### Material for this task

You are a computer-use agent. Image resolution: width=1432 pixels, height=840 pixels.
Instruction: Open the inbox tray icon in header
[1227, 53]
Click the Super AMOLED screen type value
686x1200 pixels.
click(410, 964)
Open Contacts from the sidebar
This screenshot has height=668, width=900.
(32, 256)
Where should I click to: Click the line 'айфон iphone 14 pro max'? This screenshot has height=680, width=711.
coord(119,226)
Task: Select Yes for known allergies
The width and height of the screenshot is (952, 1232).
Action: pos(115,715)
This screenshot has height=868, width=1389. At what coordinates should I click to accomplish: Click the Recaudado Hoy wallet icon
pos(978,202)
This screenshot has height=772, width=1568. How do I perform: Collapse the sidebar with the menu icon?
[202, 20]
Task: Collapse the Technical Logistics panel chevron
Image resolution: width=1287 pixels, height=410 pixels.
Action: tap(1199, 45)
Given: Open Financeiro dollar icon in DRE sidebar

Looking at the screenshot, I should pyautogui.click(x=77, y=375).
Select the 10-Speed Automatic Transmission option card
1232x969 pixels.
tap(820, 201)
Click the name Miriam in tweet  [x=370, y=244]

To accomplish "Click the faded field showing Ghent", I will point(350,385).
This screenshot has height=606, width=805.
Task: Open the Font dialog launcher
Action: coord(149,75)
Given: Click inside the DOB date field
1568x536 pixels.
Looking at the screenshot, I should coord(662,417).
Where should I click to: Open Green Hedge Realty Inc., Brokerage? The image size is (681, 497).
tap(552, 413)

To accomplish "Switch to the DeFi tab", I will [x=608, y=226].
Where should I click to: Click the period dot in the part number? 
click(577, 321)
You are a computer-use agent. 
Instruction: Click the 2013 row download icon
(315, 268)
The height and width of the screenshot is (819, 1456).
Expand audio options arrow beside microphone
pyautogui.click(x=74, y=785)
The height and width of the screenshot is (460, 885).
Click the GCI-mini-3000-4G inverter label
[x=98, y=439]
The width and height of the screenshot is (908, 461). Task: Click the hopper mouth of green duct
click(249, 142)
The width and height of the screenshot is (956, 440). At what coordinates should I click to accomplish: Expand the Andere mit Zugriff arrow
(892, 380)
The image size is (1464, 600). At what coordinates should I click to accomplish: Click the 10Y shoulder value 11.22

### Problem to work on
With nothing added or dropped, write out the listing again.

### Final answer
You are a computer-use agent. Image resolution: width=1432 pixels, height=840 pixels.
Instruction: Open the inbox tray icon in header
[1227, 53]
Click the Super AMOLED screen type value
686x1200 pixels.
click(410, 964)
Open Contacts from the sidebar
This screenshot has height=668, width=900.
(32, 256)
Where should I click to: Click the line 'айфон iphone 14 pro max'? This screenshot has height=680, width=711.
coord(119,226)
Task: Select Yes for known allergies
The width and height of the screenshot is (952, 1232).
Action: pos(115,715)
This screenshot has height=868, width=1389. At what coordinates should I click to accomplish: Click the Recaudado Hoy wallet icon
pos(978,202)
This screenshot has height=772, width=1568. How do I perform: Collapse the sidebar with the menu icon?
[202, 20]
Task: Collapse the Technical Logistics panel chevron
Image resolution: width=1287 pixels, height=410 pixels.
Action: tap(1199, 45)
Given: Open Financeiro dollar icon in DRE sidebar

Looking at the screenshot, I should pyautogui.click(x=77, y=375).
Select the 10-Speed Automatic Transmission option card
1232x969 pixels.
tap(820, 201)
Click the name Miriam in tweet  [x=370, y=244]

To accomplish "Click the faded field showing Ghent", I will point(350,385).
This screenshot has height=606, width=805.
Task: Open the Font dialog launcher
Action: coord(149,75)
Given: Click inside the DOB date field
1568x536 pixels.
Looking at the screenshot, I should coord(662,417).
Where should I click to: Open Green Hedge Realty Inc., Brokerage? The image size is (681, 497).
tap(552, 413)

To accomplish "Switch to the DeFi tab", I will [x=608, y=226].
Where should I click to: Click the period dot in the part number? 
click(577, 321)
You are a computer-use agent. 
Instruction: Click the 2013 row download icon
(315, 268)
The height and width of the screenshot is (819, 1456).
Expand audio options arrow beside microphone
pyautogui.click(x=74, y=785)
The height and width of the screenshot is (460, 885).
Click the GCI-mini-3000-4G inverter label
[x=98, y=439]
The width and height of the screenshot is (908, 461). Task: Click the hopper mouth of green duct
click(249, 142)
The width and height of the screenshot is (956, 440). At what coordinates should I click to accomplish: Expand the Andere mit Zugriff arrow
(892, 380)
The image size is (1464, 600). At what coordinates should I click to accomplish: Click the 10Y shoulder value 11.22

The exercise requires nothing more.